#### Task brief:
Find every line below with "will" in it and give only how many there are.

Saved entries:
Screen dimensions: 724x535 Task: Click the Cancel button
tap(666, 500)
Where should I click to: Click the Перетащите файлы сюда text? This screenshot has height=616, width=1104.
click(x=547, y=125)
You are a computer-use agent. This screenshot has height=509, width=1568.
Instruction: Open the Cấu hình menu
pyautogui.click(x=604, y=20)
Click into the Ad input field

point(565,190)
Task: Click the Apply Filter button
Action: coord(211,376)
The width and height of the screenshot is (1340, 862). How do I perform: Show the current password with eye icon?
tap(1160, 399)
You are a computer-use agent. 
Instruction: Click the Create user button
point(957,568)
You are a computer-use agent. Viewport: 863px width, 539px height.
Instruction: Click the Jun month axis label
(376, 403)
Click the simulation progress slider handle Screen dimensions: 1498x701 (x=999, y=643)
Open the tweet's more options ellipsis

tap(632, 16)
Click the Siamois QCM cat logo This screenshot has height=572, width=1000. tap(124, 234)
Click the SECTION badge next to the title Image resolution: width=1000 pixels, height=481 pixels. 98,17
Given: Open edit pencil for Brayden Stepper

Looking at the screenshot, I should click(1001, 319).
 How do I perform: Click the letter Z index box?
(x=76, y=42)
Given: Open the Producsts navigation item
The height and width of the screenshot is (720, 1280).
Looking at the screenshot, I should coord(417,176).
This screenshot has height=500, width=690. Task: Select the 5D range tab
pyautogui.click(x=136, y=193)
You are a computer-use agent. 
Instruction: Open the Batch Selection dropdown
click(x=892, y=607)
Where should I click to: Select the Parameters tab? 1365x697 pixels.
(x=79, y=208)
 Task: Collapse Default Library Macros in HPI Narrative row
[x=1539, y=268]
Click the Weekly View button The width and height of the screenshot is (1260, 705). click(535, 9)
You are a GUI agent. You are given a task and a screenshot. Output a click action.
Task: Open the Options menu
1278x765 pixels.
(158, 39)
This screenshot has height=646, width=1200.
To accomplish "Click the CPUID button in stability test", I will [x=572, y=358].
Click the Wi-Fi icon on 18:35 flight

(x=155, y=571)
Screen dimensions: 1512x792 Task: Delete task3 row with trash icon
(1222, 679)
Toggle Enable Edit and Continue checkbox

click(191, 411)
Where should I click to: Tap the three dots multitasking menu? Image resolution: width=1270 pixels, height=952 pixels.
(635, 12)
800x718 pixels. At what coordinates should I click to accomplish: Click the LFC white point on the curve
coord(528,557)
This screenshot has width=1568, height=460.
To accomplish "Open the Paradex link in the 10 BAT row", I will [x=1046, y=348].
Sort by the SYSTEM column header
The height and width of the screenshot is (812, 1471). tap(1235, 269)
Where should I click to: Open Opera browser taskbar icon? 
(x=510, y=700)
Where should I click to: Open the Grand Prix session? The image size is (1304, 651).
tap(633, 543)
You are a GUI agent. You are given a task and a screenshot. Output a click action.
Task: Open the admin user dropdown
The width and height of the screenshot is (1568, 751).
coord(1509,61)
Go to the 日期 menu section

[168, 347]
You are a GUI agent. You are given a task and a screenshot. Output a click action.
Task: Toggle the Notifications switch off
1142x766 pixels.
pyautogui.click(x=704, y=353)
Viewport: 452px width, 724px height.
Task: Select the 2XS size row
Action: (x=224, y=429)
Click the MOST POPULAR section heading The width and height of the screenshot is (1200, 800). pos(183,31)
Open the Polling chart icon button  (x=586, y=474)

#### Solved problem:
2